Evaluating Teachers, and Lessons for Evaluating Clinicians

My kids are in college and beyond now, but I read articles about public school teacher evaluations with interest.  The debate about how to rank and pay doctors seems a lot like the arguments about how to rank and pay teachers.

The Obama Administration’s Race to the Top has encouraged states to make a portion of teacher pay dependent upon “value added,” or how much more students improve on standardized tests than they would have been expected.   Sounds familiar to physicians – whose patient care is reviewed through claims analysis and who are assigned to higher or lower cost tiers, or who are granted higher or lower pay for performance payment.

The Los Angeles Times  broke ground late this summer by publishing the results of student test results of all that city’s school district’s teacher evaluations. 

Yesterday’s NY Times  had an article pointing out that while teacher evaluations on the average might be accurate, there is a very high likelihood that they are inaccurate regarding individual teachers. 

In the educational world, a teacher in the top quartile had about a one in three chance of being in the top quartile the following year.   A single year of data would misclassify 35% of all teachers!  

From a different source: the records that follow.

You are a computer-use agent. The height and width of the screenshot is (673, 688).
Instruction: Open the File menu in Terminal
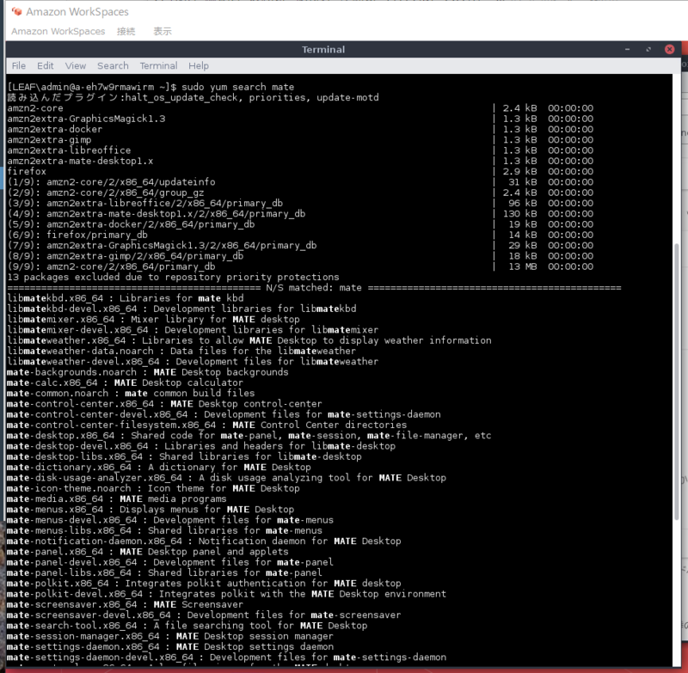click(x=18, y=65)
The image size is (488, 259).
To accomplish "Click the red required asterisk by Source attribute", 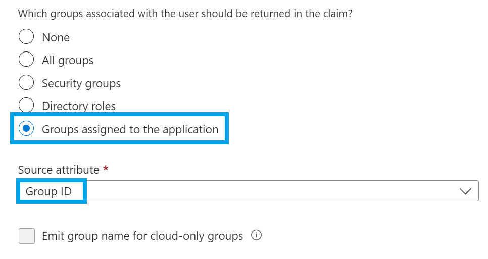I will coord(106,169).
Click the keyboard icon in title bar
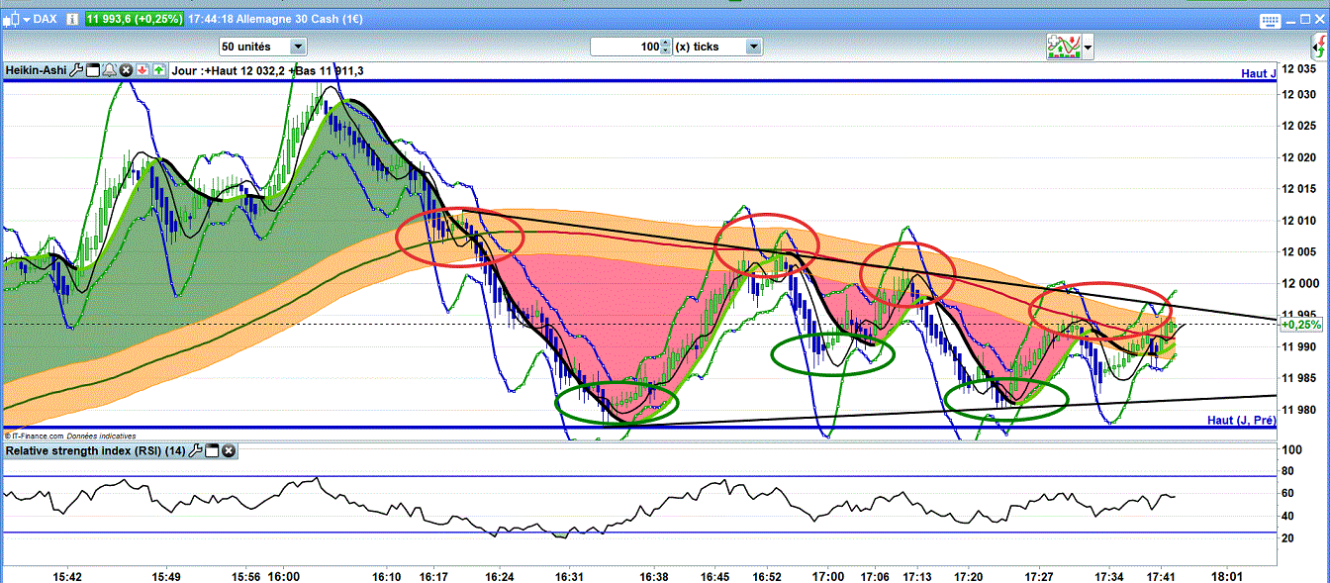 coord(1270,20)
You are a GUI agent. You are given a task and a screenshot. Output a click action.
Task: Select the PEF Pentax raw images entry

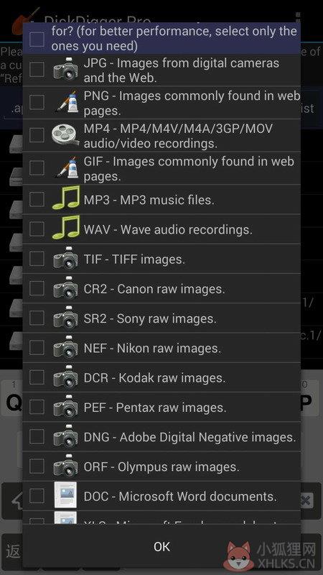coord(162,407)
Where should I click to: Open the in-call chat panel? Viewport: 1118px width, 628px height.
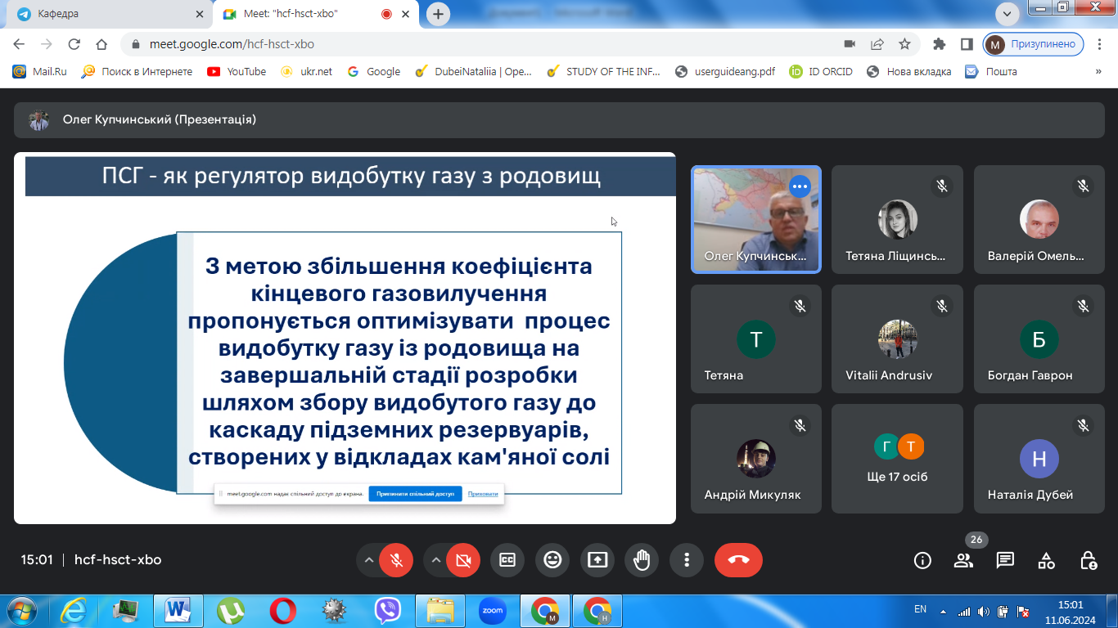(1004, 560)
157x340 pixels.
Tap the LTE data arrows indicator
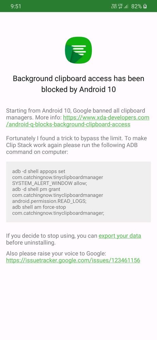point(120,6)
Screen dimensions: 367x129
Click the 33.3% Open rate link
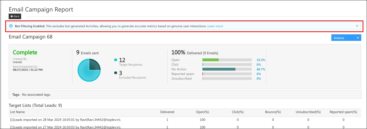261,60
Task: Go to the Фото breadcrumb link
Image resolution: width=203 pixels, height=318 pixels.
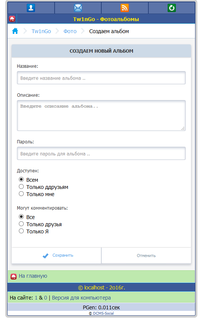Action: 70,31
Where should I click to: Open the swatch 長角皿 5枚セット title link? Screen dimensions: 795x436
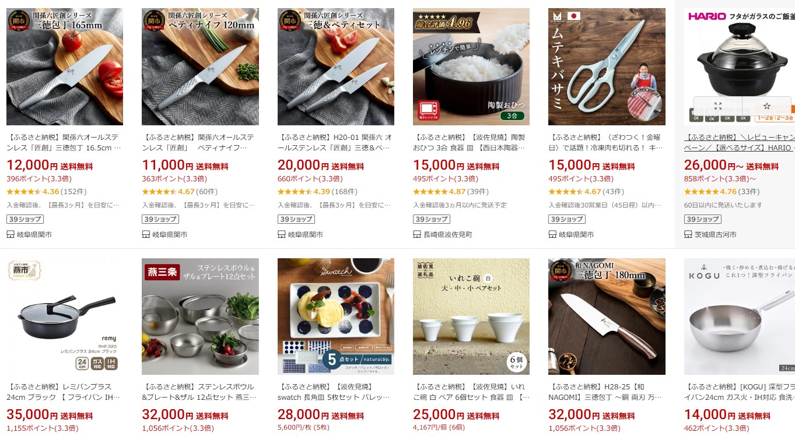point(335,392)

In health care, we have much the same problem.  Researchers report in last weeks’ New England Journal of Medicine that they sent Massachusetts hospital claims and mortality data to four different software vendors and asked them to rank hospitals by risk-adjusted mortality.  The results?   Enormous scatter – hospitals that appeared to have a low risk-adjusted mortality rate with one vendor had a high risk-adjusted mortality with another vendor. The Annals of Internal Medicine reported earlier this year that using different rules to attribute patients to physicians led to as many as 61% of physicians being misclassified individually. 

What does this mean? 

It’s not easy to distill the quality of a teacher (or a physician) into a single number.  The validity of evaluation seems to increase with more data; this is a big problem on the physician side where no single insurer has all claims data.  Risk adjustment of some sort is important – but risk adjustment is contentious and will sometimes just sow more confusion.  The validity of an evaluation is highest when you look at a large group – rather than an individual physician (or teacher).   But, parents want to know the evaluation of their kids’ teachers, just as patients want to know how their doctor scored.  There is a valid argument in both settings that physicians (and teachers) work as teams – so perhaps we should be satisfied with team ratings. 

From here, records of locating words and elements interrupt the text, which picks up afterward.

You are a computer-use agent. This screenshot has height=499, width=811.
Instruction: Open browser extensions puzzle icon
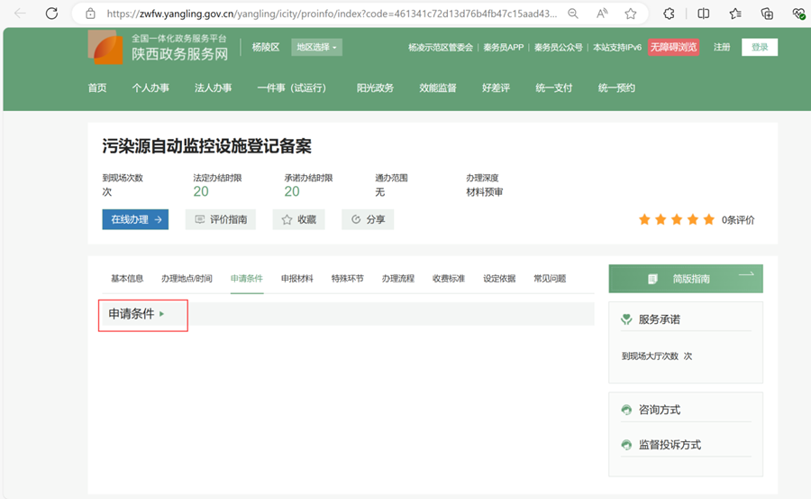tap(670, 14)
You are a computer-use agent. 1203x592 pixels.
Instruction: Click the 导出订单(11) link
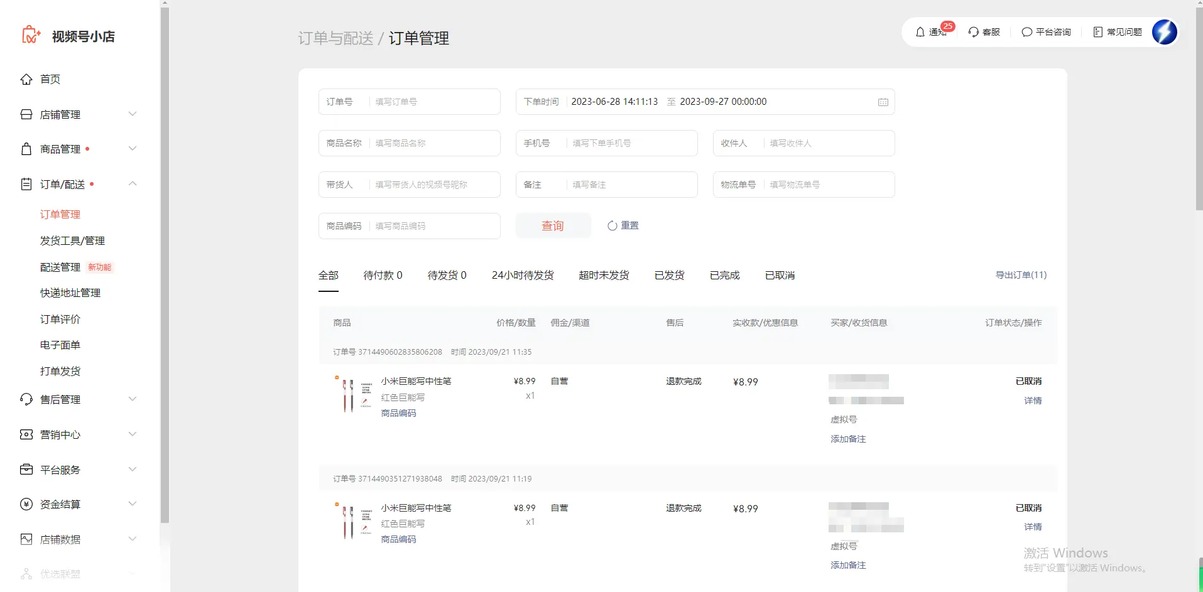coord(1021,275)

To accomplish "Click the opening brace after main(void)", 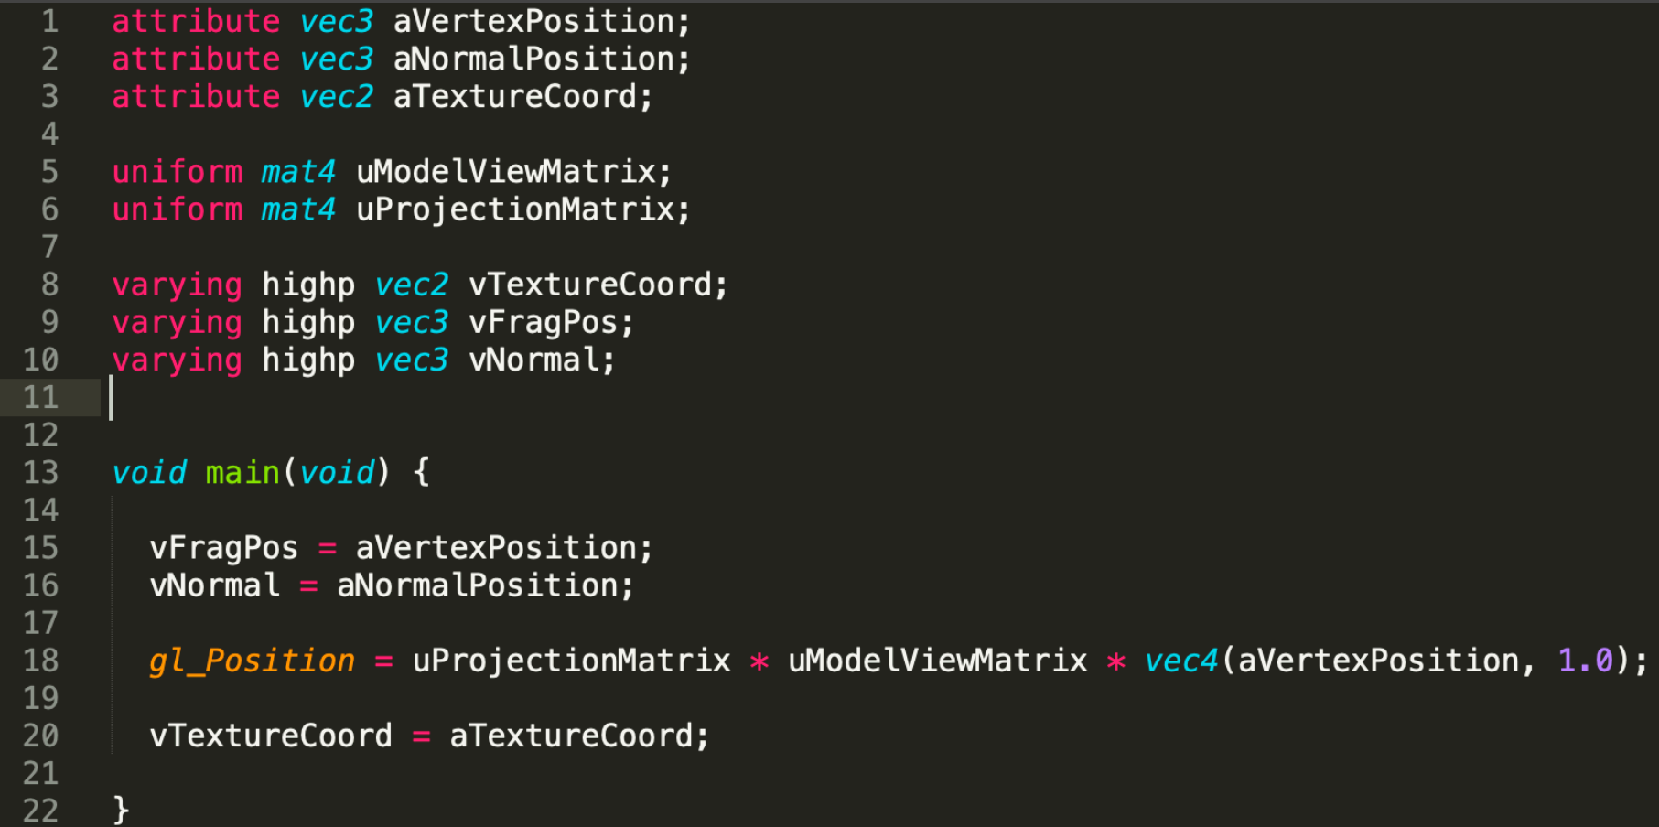I will click(x=421, y=472).
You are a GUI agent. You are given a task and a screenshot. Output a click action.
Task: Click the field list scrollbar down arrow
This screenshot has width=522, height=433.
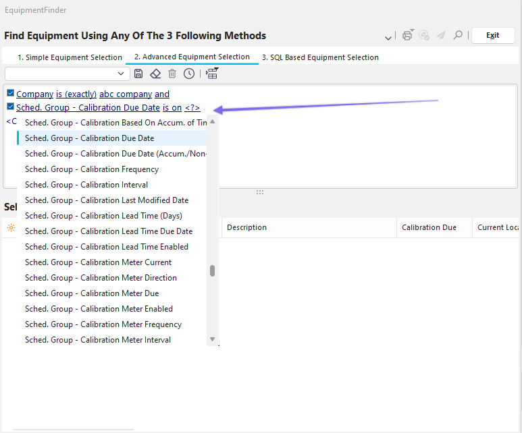212,339
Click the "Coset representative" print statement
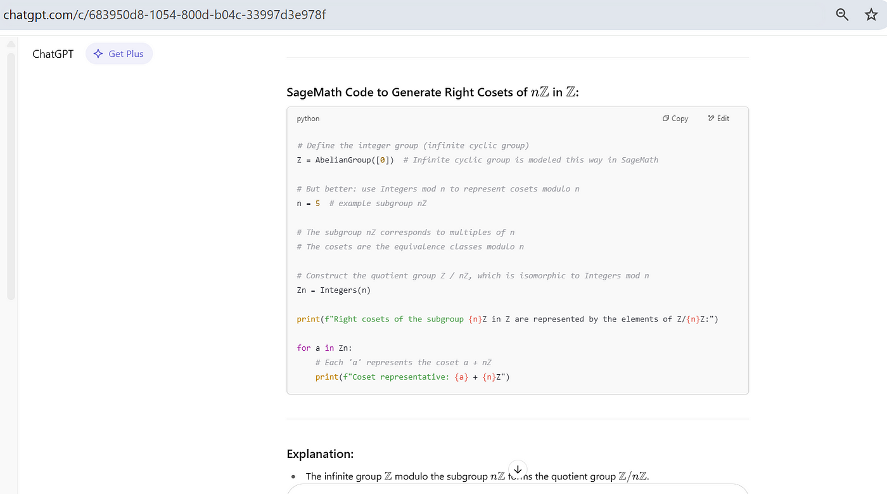The height and width of the screenshot is (494, 887). click(x=412, y=377)
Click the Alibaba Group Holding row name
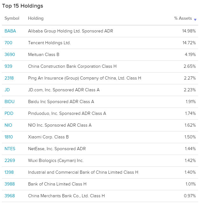The width and height of the screenshot is (203, 203). point(71,31)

Should we pay for performance?   A Finnish educator, basking in the glory of a recent OECD report extolling the success of the Finnish public schools, says that the real answer is to treat teachers with respect and honor, rather than grading teachers on a curve.  He advocates equity and cooperation, rather than choice and competition.   In education, as in health care, not everyone will be able to have the best teacher (or doctor).  So making raising the bar for the education and health care for all is exceptionally important.

We in health care should be carefully watching the debate on teacher evaluations and teacher pay.